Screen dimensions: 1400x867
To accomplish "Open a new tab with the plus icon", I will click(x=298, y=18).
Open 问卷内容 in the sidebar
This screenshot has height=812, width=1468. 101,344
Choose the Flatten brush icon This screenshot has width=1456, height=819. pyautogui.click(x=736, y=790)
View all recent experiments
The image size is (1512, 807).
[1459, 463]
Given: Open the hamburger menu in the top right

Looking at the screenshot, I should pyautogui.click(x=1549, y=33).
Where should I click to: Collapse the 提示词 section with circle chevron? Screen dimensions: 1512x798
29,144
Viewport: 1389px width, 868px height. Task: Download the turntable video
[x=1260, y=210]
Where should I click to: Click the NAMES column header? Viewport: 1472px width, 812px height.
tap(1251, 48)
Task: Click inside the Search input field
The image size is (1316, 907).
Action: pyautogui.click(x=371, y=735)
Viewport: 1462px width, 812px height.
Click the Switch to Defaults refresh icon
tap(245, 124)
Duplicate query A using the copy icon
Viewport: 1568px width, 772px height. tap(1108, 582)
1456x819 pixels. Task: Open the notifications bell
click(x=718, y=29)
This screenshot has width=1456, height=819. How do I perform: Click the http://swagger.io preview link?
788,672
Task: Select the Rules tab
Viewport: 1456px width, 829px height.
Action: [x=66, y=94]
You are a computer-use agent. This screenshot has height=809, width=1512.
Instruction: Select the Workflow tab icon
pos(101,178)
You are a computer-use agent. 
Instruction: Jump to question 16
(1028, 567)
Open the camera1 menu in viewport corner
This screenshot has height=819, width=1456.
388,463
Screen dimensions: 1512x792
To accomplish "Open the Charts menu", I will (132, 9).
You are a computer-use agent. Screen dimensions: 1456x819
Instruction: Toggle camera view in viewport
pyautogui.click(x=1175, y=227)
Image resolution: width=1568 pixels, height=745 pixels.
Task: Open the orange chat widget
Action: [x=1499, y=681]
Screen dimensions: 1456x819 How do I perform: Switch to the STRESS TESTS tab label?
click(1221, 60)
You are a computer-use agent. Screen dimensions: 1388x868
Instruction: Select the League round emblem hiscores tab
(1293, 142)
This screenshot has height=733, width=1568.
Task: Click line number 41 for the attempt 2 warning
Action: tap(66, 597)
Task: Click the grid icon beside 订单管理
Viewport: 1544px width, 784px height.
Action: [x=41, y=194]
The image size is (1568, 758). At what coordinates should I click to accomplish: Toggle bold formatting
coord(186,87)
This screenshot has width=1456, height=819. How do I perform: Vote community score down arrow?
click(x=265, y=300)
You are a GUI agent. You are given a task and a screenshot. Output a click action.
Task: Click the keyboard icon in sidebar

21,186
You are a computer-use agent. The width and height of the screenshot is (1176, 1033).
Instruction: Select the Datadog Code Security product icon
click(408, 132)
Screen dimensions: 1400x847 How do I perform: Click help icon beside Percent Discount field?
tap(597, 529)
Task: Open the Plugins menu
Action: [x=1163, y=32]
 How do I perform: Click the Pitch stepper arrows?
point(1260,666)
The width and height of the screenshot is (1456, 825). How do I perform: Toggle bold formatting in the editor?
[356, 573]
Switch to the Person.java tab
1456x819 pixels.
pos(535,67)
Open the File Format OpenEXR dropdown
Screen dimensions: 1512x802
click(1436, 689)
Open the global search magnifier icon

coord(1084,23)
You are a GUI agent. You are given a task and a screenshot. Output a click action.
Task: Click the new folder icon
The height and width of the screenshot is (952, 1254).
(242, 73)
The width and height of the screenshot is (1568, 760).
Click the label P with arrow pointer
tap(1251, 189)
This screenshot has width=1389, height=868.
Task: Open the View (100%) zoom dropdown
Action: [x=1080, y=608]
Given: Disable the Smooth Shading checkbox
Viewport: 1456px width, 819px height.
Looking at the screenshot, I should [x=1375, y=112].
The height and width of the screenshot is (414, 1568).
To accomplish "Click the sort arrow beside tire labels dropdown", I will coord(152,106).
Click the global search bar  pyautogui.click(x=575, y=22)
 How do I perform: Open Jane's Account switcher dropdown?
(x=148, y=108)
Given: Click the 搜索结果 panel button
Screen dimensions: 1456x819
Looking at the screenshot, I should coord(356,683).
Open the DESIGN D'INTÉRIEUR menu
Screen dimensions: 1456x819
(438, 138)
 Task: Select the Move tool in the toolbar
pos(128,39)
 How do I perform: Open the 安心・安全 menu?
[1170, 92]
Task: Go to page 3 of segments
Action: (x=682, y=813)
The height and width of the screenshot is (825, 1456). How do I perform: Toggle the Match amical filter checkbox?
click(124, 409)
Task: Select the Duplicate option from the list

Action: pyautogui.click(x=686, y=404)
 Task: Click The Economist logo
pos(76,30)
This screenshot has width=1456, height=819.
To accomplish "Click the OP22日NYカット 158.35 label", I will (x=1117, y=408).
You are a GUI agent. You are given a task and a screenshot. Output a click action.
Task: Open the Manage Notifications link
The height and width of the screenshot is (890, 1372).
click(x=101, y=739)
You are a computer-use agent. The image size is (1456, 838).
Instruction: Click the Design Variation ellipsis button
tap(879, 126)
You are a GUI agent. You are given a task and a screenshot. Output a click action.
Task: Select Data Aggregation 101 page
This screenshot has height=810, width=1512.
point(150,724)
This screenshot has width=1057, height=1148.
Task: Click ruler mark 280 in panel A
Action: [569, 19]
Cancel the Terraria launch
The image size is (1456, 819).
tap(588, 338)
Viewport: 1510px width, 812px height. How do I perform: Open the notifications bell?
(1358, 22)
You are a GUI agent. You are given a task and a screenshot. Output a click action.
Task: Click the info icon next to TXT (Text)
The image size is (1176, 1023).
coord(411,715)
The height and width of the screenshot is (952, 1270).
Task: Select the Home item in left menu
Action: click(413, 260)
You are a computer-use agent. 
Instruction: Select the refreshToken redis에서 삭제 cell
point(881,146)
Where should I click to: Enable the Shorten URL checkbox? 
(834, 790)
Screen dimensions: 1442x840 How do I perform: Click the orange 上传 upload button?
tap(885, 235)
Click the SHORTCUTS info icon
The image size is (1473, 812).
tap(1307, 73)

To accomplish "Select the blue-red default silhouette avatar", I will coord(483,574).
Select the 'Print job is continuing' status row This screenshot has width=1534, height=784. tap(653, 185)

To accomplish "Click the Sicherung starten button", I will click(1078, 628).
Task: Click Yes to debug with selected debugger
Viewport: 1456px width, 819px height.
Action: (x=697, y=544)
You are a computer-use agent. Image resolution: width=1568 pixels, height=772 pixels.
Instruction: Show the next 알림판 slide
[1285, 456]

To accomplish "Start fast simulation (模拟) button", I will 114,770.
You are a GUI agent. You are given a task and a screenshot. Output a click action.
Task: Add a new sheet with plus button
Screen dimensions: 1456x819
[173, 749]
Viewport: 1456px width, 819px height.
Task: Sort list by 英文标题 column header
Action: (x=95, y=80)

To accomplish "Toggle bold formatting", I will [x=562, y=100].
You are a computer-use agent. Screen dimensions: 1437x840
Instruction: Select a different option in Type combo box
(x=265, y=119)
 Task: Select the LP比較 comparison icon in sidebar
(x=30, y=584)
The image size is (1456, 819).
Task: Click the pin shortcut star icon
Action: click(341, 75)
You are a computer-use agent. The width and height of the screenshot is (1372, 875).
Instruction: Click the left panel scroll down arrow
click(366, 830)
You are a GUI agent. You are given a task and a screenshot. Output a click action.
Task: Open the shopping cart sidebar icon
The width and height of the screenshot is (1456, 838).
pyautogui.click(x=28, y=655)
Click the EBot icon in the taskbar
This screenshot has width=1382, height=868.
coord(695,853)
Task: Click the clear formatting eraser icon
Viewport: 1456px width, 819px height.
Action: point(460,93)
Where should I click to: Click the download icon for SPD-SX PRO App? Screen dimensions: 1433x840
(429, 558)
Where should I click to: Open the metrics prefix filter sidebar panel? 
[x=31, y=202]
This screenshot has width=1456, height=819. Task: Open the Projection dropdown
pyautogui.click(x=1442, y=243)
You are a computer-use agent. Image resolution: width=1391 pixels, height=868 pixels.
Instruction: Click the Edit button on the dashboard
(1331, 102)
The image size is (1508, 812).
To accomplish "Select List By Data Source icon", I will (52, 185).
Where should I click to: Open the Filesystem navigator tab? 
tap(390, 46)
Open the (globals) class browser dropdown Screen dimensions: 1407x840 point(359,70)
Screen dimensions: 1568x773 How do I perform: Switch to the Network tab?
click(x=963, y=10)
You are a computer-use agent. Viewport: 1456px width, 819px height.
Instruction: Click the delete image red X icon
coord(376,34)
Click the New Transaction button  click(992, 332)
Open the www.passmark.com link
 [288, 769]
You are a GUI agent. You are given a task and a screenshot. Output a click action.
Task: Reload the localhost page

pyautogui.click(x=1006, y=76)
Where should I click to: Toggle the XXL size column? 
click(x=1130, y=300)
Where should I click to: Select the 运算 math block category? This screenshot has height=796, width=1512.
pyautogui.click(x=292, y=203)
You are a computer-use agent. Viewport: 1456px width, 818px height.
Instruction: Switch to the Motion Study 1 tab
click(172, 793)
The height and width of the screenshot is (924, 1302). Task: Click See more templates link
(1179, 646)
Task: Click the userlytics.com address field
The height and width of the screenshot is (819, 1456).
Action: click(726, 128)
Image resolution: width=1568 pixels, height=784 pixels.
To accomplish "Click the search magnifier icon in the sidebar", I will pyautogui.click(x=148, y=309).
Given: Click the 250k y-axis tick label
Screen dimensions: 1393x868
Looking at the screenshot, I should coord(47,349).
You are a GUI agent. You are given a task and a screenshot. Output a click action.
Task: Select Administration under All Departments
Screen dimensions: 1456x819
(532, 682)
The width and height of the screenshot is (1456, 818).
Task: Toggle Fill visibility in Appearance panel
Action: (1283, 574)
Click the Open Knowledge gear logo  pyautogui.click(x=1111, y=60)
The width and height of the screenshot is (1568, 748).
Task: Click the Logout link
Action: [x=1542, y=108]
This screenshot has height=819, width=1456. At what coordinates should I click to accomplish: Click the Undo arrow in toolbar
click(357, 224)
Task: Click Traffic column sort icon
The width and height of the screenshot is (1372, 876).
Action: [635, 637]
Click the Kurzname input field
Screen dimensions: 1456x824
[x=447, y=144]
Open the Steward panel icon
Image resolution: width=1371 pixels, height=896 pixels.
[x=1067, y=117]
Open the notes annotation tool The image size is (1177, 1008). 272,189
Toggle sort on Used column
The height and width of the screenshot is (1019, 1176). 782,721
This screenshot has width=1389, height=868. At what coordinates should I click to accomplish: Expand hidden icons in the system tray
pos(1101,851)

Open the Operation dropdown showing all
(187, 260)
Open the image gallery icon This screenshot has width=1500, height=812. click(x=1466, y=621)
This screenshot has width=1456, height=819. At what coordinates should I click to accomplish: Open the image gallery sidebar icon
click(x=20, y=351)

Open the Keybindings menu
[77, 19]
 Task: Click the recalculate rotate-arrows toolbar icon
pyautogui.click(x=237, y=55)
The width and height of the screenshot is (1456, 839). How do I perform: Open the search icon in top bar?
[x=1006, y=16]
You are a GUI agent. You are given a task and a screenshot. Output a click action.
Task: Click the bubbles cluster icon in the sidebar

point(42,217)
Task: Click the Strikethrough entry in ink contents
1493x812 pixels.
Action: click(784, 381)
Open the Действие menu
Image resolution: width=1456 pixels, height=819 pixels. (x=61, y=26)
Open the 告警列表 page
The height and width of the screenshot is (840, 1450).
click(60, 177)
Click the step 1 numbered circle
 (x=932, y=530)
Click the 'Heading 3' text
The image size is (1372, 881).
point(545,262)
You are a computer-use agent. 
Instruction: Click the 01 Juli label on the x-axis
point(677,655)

★ ★ ★ ★

In the listing above, locate the line with "Where should I click to: Toggle" and the line with "Task: Click the userlytics.com address field", then extract exactly those lines and every line between them, and nothing more.

Where should I click to: Toggle the XXL size column? 
click(x=1130, y=300)
Where should I click to: Select the 运算 math block category? This screenshot has height=796, width=1512.
pyautogui.click(x=292, y=203)
You are a computer-use agent. Viewport: 1456px width, 818px height.
Instruction: Switch to the Motion Study 1 tab
click(172, 793)
The height and width of the screenshot is (924, 1302). Task: Click See more templates link
(1179, 646)
Task: Click the userlytics.com address field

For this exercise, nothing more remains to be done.